Moll faced him. ‘That’s because Gryff doesn’t steal my Oracle Bones.’
Alfie took a deep breath, then held out the tablet of bone towards Moll. She grabbed it, looked at it blankly for several seconds, then shoved it under her bottom.
‘Pile of rubbish,’ she mumbled, then, after a few seconds, ‘but it’s still mine so don’t you go snatching it while I’m asleep.’ She touched the smooth sides of the rock.
Alfie picked at his nails. ‘Worth snatching if you know what it means . . .’
Moll’s hand paused on the rock.
‘You’d get things done a lot more quickly if you let people help you once in a while,’ Alfie told her.
Moll raised her chin. She hated needing people – it made being cross so much more confusing. But Alfie was like an unexplored cave, full of secrets and adventure, and somehow he always managed to find his way back to Moll.
He nodded at the tablet. ‘It’s a code and, before you shoved the thing under your backside, I was getting some answers.’
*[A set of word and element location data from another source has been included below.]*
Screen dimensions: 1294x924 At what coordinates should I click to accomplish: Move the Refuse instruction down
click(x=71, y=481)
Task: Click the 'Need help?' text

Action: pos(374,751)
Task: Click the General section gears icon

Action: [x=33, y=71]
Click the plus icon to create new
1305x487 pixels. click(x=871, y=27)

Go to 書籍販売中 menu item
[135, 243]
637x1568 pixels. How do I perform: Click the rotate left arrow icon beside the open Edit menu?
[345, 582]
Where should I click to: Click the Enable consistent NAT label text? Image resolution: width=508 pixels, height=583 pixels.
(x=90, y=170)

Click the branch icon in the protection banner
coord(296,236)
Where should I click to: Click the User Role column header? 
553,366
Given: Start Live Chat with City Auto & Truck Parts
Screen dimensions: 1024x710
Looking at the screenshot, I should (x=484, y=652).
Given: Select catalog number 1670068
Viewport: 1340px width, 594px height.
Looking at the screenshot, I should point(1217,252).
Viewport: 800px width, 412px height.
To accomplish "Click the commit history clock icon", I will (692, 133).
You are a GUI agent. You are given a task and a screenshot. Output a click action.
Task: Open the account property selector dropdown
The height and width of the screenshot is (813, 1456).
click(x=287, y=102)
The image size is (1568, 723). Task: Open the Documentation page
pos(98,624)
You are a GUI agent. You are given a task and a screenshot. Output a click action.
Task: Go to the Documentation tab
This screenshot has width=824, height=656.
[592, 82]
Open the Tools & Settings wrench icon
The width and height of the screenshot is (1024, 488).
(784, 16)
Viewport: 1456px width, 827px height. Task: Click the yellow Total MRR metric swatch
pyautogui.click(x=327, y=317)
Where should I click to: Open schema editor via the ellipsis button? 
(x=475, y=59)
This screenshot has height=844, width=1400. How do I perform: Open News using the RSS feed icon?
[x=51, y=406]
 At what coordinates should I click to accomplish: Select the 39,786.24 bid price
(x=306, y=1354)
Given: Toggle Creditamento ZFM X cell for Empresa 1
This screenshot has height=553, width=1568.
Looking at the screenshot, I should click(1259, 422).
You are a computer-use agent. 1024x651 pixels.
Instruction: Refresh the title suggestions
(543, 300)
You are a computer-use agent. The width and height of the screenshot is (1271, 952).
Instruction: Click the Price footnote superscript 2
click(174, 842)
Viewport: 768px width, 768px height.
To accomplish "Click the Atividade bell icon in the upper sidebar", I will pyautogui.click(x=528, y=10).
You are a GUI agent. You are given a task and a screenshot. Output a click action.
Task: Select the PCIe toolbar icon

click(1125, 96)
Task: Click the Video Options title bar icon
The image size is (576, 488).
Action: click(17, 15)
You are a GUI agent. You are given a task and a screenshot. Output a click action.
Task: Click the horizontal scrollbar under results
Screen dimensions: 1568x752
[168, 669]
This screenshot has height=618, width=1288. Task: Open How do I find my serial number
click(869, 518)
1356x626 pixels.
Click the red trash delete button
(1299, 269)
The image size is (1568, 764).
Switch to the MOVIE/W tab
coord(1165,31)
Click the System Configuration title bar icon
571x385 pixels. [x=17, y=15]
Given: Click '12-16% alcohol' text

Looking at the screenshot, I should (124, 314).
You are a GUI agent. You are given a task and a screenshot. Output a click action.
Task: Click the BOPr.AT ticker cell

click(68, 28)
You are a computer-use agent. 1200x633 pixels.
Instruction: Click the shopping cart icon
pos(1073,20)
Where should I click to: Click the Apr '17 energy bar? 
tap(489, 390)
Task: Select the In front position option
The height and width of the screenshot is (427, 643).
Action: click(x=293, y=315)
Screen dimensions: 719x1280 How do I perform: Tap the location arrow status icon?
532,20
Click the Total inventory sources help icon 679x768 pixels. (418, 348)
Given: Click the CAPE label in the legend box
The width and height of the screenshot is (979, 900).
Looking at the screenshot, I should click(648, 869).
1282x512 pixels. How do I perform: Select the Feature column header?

Moll fixed Alfie with emerald eyes, glanced briefly at her bottom, then reached down and, as if it was her idea, held the tablet out to Alfie. ‘Let’s get started then.’
‘That “F” – followed by the picture of an oar – looks like it could mean four. Then there’s a gap, like it might mean there’s another word coming, and this dot. The dot could be a speck – or a bit of sand – or maybe a crumb? Only there’s a “B” crossed out and a “P” instead. I suppose crumb could be crump—’
Moll’s eyes widened. ‘So you join the scribbles and the words . . .’
Alfie nodded. ‘I think so.’
‘The picture beside the crumb, if that’s what it is – it’s . . .’ Moll squinted at the tablet. ‘It looks like a bed, doesn’t it?’ she whispered. ‘But there’s a “B” crossed out before it.’